London: British Prime Minister Boris Johnson has thanked staff at a London hospital for taking care of him while he recovers from COVID-19.

"I can't thank them enough. I owe them my life," Johnson said in a brief statement issued late on Saturday, local time.

The 55-year-old conservative politician, who was hospitalised last Sunday running a high fever, spent three days in the intensive care unit at St Thomas' Hospital after his health deteriorated.

UK Prime Minister Boris Johnson claps for healthcare workers on April 2, days before he was admitted to hospital. Credit:AP

He was moved back to a normal ward on Thursday. When the Prime Minister will be able to return to work remains unclear.

Foreign Secretary Dominic Raab is in charge of running the British government, with aides reportedly expecting Johnson to be out for as long as a month.

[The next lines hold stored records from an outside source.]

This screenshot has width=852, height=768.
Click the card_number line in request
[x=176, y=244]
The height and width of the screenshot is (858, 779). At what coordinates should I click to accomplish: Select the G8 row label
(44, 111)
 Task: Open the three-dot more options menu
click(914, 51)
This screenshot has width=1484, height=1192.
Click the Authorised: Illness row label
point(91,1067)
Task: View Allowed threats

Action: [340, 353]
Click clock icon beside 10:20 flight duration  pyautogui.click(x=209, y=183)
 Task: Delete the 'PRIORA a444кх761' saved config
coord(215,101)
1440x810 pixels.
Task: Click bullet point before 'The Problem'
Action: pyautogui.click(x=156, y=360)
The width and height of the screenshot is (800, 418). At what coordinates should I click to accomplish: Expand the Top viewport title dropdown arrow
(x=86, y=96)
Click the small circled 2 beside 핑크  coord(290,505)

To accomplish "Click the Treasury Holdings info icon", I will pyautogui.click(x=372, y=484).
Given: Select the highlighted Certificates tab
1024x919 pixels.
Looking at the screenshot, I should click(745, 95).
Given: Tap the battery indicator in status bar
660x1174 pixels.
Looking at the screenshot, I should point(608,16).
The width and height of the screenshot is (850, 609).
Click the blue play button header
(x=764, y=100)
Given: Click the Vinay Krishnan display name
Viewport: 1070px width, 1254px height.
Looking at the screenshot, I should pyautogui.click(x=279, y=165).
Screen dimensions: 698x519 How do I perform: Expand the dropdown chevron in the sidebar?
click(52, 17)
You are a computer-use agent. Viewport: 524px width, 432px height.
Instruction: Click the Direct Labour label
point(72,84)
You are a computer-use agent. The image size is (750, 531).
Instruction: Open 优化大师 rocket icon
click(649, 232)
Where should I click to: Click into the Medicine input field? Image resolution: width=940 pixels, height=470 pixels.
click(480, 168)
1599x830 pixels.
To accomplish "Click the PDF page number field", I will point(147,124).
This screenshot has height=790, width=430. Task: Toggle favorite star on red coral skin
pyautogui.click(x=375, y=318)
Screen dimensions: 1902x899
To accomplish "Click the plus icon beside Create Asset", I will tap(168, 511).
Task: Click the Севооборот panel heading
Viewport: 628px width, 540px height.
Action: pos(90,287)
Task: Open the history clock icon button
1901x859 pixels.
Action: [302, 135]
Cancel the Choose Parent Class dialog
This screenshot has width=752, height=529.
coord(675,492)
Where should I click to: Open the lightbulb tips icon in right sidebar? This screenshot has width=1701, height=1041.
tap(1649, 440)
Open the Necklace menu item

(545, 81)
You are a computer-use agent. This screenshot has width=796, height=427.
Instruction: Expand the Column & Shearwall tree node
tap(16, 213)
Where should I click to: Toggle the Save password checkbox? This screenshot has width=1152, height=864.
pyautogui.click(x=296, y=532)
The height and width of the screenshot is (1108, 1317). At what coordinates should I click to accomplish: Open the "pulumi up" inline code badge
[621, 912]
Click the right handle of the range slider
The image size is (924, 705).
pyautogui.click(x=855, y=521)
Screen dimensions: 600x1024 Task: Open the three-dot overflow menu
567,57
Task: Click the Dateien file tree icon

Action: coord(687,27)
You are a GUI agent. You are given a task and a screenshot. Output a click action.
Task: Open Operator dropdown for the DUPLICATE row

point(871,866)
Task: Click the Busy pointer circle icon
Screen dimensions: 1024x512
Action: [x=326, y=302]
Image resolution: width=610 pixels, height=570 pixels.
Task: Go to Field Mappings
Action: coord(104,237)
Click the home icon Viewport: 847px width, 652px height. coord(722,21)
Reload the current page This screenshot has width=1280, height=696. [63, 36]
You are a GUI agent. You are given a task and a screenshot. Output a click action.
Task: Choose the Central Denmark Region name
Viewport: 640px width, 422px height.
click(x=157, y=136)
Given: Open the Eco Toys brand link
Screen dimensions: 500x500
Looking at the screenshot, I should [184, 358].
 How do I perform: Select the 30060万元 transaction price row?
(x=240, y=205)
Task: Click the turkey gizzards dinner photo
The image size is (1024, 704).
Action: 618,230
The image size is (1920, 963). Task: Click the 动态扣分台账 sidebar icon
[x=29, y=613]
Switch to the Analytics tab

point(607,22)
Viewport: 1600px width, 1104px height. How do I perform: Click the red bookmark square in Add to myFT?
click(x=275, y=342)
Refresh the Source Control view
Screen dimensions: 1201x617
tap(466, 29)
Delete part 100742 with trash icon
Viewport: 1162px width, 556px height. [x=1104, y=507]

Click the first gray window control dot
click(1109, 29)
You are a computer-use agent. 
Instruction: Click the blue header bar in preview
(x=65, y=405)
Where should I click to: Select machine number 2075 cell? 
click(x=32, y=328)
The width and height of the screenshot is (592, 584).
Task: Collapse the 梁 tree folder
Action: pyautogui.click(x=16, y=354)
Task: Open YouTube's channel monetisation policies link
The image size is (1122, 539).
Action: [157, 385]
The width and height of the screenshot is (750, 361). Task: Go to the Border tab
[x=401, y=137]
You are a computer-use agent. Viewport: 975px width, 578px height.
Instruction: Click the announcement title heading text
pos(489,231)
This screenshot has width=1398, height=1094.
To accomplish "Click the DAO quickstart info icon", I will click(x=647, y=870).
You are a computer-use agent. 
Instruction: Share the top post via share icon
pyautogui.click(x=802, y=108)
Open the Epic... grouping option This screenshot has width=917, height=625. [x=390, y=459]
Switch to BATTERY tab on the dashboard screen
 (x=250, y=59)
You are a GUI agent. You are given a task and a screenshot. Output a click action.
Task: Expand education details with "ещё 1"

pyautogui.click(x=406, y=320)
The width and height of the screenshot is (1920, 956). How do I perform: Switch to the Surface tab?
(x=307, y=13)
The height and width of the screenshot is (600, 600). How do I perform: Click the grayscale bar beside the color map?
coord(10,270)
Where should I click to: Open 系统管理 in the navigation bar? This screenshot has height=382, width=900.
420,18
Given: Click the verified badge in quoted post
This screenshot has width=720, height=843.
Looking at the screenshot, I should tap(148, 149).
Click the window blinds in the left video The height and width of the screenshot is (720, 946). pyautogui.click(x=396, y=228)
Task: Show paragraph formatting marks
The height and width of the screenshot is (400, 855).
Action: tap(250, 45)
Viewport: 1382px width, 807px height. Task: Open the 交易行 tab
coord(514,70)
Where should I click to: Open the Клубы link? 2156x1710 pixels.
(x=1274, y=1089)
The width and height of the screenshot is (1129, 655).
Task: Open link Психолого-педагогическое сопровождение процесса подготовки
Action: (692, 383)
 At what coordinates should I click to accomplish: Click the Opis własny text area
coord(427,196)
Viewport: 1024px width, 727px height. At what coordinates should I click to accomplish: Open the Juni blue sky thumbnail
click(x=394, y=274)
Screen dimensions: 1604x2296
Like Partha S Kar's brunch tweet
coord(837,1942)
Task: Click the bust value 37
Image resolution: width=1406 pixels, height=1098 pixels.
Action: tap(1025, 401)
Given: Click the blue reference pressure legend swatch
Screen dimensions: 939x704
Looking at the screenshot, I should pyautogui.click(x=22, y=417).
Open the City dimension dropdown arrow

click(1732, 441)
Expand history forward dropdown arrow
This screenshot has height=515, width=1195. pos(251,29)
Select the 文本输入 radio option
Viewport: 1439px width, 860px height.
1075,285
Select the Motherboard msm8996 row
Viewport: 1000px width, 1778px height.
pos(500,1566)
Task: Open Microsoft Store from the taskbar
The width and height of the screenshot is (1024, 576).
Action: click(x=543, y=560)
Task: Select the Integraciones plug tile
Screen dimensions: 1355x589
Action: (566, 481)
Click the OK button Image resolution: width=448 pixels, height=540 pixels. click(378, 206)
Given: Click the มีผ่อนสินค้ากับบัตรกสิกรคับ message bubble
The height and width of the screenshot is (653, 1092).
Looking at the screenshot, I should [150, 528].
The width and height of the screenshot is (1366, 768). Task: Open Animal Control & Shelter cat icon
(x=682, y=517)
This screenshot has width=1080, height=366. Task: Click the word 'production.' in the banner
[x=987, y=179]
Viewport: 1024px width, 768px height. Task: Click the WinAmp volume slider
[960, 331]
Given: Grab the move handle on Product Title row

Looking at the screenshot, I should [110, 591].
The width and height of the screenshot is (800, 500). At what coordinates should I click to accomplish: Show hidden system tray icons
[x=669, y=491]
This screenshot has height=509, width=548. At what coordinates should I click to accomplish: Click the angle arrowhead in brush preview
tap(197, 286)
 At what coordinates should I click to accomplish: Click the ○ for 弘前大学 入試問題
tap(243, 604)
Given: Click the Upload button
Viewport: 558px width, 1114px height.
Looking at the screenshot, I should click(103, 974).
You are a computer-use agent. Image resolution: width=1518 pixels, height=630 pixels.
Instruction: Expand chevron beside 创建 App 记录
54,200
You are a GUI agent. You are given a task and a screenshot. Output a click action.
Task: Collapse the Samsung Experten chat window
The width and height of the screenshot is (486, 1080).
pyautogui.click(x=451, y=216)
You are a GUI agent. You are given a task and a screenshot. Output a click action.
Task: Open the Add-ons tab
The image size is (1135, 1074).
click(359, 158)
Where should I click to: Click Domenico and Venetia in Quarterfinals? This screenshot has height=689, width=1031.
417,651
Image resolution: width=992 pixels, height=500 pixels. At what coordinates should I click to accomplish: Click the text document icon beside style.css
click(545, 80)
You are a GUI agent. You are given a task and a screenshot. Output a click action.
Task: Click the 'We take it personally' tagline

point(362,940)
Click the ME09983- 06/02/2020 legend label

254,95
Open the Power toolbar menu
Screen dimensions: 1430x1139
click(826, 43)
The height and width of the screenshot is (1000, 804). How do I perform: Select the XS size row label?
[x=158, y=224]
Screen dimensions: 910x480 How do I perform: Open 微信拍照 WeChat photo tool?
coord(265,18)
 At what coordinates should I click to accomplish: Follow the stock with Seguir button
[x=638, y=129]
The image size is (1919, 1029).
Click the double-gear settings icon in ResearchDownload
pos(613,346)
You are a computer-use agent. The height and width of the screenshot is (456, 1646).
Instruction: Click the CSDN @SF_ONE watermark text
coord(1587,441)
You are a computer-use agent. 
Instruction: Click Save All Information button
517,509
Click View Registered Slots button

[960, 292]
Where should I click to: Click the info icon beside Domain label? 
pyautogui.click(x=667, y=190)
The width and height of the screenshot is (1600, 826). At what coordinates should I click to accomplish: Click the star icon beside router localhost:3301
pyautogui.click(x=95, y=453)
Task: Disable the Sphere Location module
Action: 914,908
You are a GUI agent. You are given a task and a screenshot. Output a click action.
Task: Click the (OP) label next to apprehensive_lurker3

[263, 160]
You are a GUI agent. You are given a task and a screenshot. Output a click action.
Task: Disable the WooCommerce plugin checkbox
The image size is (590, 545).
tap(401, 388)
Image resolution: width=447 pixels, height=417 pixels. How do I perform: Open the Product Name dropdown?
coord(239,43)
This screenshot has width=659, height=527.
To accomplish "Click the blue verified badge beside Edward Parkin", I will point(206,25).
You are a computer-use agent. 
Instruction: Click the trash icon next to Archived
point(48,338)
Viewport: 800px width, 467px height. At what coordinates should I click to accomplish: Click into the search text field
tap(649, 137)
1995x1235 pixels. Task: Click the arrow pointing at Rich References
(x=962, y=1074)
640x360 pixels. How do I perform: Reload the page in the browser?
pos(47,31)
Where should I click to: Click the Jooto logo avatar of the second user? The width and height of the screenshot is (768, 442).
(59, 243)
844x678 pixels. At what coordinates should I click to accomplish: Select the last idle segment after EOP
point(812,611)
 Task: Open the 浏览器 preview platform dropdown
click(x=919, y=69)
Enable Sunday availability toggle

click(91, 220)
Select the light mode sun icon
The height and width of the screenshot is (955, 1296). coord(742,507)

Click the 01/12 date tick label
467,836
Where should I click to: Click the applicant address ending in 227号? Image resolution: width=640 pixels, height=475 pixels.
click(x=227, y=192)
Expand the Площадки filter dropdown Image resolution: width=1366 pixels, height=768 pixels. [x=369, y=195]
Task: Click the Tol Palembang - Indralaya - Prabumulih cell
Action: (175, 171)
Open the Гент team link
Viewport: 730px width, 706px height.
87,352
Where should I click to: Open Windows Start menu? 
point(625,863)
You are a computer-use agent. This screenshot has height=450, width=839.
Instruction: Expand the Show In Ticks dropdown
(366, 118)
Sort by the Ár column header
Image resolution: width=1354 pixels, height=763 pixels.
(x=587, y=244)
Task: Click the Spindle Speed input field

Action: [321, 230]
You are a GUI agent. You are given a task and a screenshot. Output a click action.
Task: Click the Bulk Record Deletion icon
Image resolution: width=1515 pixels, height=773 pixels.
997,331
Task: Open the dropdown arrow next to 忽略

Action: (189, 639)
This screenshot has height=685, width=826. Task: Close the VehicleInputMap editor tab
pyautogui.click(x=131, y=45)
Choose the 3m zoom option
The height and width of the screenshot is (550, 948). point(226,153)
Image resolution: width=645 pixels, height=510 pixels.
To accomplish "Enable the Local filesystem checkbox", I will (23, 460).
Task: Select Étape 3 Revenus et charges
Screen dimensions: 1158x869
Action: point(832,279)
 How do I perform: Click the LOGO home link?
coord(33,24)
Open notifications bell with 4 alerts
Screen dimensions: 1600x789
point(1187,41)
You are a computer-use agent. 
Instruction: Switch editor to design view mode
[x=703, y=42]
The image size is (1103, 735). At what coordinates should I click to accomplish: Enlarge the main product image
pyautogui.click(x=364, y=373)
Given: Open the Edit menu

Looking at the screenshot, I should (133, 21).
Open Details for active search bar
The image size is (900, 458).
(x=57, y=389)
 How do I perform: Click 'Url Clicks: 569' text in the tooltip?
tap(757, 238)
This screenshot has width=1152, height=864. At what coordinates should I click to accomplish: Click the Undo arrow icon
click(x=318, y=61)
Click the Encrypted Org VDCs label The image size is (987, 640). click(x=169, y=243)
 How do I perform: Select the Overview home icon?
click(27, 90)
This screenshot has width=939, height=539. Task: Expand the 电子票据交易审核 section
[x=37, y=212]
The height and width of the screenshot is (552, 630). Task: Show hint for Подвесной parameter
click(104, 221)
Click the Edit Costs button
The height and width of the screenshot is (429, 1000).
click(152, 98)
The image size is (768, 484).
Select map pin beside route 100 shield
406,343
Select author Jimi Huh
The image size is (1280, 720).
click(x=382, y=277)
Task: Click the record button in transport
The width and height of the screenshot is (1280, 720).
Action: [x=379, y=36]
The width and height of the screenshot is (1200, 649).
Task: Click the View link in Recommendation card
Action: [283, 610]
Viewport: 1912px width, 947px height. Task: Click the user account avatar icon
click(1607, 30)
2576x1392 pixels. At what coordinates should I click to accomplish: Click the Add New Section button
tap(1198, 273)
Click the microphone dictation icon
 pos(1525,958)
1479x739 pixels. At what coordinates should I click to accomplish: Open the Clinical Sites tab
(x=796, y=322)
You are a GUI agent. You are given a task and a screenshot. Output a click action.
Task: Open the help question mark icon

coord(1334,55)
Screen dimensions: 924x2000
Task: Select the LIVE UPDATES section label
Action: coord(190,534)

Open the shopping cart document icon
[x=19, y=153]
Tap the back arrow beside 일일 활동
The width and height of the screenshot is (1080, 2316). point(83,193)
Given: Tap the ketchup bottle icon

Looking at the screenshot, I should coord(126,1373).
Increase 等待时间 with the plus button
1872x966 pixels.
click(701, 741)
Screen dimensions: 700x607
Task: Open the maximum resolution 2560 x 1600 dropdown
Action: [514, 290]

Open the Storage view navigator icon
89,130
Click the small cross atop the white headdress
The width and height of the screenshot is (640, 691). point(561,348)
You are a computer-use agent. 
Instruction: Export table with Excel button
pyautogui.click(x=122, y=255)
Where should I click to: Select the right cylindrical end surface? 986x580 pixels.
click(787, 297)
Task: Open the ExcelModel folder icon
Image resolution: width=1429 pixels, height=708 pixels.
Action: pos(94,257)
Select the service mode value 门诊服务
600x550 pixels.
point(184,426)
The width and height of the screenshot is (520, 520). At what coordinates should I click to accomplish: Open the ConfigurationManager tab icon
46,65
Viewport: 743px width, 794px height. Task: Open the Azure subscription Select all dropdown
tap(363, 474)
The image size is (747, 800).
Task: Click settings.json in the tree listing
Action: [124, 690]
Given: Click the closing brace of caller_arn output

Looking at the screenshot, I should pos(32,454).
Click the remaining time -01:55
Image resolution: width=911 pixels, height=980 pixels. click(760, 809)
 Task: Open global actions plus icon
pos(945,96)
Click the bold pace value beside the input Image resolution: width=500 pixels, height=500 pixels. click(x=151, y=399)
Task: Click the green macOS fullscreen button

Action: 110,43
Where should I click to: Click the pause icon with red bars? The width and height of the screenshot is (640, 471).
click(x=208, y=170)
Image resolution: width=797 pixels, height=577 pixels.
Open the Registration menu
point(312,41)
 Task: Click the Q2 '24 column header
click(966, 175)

According to Britain's Press Association, Johnson has a tablet computer to watch films such as Lord of the Rings and likes to play sudoku while recovering from COVID-19.



He has received thousands of get-well cards from well-wishers and daily letters from his pregnant fiancee, Carrie Symonds, while in hospital.

The nation's home affairs minister said earlier that Johnson still needed time to rest and recuperate following his stint in intensive care with coronavirus.

"The message to the Prime Minister is, we want him to get better and he needs time and space to rest, recuperate and recover," Home Secretary Priti Patel told a daily press briefing at Downing Street.

The government suffered a public relations blow at the daily briefing and came under pressure to recall Parliament after the country's death count from the new coronavirus approached 10,000.

In her first public appearance for several weeks, at the briefing, Patel was asked to apologise for previous comments by Health Secretary Matt Hancock, who had said personal protective equipment should only go to people who really needed it.

His line that PPE should be treated "like the precious resource that it is" was deemed by the Labour Party's new leader, Keir Starmer, as an insult to front-line medical staff.

"I'm sorry if people feel that there have been failings," Patel said.

Her later stumble in announcing the number of people who'd been tested for the virus provided critics with another reason to unleash on Twitter.

And Hancock took to BBC Radio to deny suggestions by a senior National Health Service leader that he'd failed to properly follow social distancing rules by meeting in person with numerous colleagues.

Starmer's election as Labour leader this month adds to the sense that the government is finally having to answer questions that, after rendering the opposition toothless with December's landslide election win, it could have safely deflected earlier.

According to the Labour-supporting Guardian newspaper, Starmer has asked for urgent talks with the Speaker of the House to discuss the recall of Parliament, which was suspended on March 25. Patel said ministers had talked about it but didn't elaborate further.